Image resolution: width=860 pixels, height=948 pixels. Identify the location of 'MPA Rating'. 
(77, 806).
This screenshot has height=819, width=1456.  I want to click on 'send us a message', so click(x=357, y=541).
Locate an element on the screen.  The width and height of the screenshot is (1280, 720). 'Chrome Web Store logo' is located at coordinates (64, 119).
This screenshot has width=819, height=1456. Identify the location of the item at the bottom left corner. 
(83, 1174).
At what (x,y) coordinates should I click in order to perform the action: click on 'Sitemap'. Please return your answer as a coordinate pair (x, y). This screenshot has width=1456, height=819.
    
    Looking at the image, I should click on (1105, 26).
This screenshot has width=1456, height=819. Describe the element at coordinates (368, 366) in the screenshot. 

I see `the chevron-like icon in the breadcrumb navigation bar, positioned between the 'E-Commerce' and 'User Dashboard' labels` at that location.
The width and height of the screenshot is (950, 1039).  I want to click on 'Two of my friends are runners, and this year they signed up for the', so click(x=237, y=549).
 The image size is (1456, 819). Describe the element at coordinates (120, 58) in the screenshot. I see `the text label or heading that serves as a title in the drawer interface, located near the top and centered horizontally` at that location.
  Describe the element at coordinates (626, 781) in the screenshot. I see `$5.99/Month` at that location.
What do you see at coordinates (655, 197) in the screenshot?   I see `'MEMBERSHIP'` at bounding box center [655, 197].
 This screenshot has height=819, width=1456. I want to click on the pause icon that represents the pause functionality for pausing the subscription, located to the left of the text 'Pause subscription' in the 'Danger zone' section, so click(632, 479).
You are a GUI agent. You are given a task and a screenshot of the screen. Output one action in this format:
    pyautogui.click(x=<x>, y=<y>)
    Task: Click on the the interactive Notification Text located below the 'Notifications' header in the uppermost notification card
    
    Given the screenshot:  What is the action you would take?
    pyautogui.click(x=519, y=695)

=-=-=

Short task |
Extract everything from the line containing "Locate an element" down to the line containing "chevron-like icon in" in the material above, and copy those lines verbatim.

Result below |
Locate an element on the screen.  The width and height of the screenshot is (1280, 720). 'Chrome Web Store logo' is located at coordinates (64, 119).
This screenshot has width=819, height=1456. Identify the location of the item at the bottom left corner. 
(83, 1174).
At what (x,y) coordinates should I click in order to perform the action: click on 'Sitemap'. Please return your answer as a coordinate pair (x, y). This screenshot has width=1456, height=819.
    
    Looking at the image, I should click on (1105, 26).
This screenshot has width=1456, height=819. Describe the element at coordinates (368, 366) in the screenshot. 

I see `the chevron-like icon in the breadcrumb navigation bar, positioned between the 'E-Commerce' and 'User Dashboard' labels` at that location.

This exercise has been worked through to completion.